Dore Copper Announces Filing and Mailing of Management Information Circular in Connection with Special Meeting and Encourages Shareholders to Access Meeting Materials Electronically

Doré Copper Mining Corp. (" Doré Copper ") (TSXV: DCMC; OTCQB: DRCMF; FRA: DCM) today announced that it has filed and is in the process of mailing the management information circular (the " Circular ") and related materials for the special meeting (the " Meeting ") of shareholders of Doré Copper (" Doré Copper Shareholders ") to be held December 16, 2024. At the Meeting, Doré Copper Shareholders will be asked to consider and vote on a special resolution (the " Arrangement Resolution ") approving a statutory plan of arrangement (the " Plan of Arrangement ") pursuant to Section 192 of the Canada Business Corporations Act (the " Arrangement "), subject to the terms and conditions of an arrangement agreement dated October 14, 2024 (the " Arrangement Agreement ") entered into among Doré Copper, Cygnus Metals Limited (" Cygnus ") and 1505901 B.C. Ltd., a wholly owned subsidiary of Cygnus, all as more particularly described in the Circular.

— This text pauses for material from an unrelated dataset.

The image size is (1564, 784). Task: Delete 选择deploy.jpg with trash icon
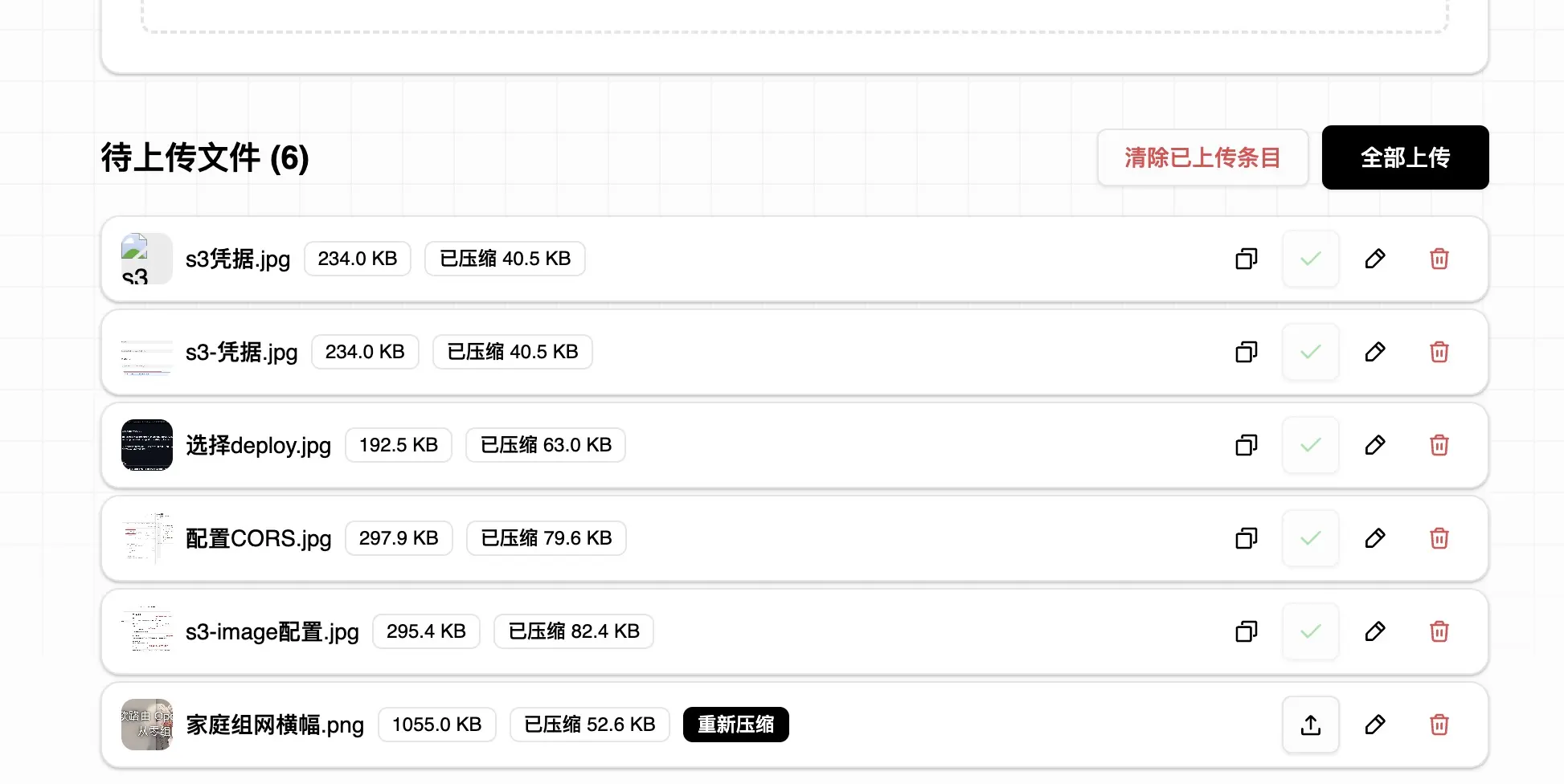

The board of directors of Doré Copper (the " Doré Copper Board ") and the special committee of independent directors established by the Doré Copper Board (the " Special Committee ") have unanimously determined that the Arrangement is in the best interests of Doré Copper and that the Arrangement is fair to the Doré Copper Shareholders. The Special Committee and the Doré Copper Board reviewed and considered a significant amount of information and considered a number of factors relating to the Arrangement, with the benefit of advice from Doré Copper's management, and the financial and legal advisors of the Special Committee and the Doré Copper Board. The Special Committee unanimously recommended that the Doré Copper Board recommend to Doré Copper Shareholders that they vote FOR the Arrangement Resolution. The Doré Copper   Board unanimously recommends that Doré Copper   Shareholders vote   FOR   the Arrangement Resolution. See pages 33 to 36 of the Circular for a detailed description of the " Reasons for the Arrangement ".

In accordance with the interim order granted by the Ontario Superior Court of Justice (Commercial List) on November 12, 2024, providing for the calling and holding of the Meeting and other procedural matters relating to the Arrangement, the Arrangement can only proceed if, among other conditions, it receives the approval of not less than two-thirds (66⅔%) of the votes cast on the Arrangement Resolution by Doré Copper Shareholders in person or by proxy at the Meeting and not less than a majority (50% + 1) of the votes cast on the Arrangement Resolution by Doré Copper Shareholders in person or by proxy at the Meeting excluding the votes cast by certain interested or related parties or joint actors of Doré Copper in accordance with the minority approval requirements of Multilateral Instrument 61-101 – Protection of Minority Security Holders in Special Transactions .

Under the Arrangement Agreement, the parties have agreed to effect the Arrangement, pursuant to which Cygnus will indirectly acquire all of the issued and outstanding common shares in the capital of Doré Copper (" Doré Copper Shares "), and Doré Copper Shareholders will be entitled to receive, for each Doré Copper Share held immediately prior to the effective time of the Arrangement (the " Effective Time "), 1.8297 fully paid ordinary shares (the " Consideration ") in the capital of Cygnus (each one whole share, a " Cygnus Share ").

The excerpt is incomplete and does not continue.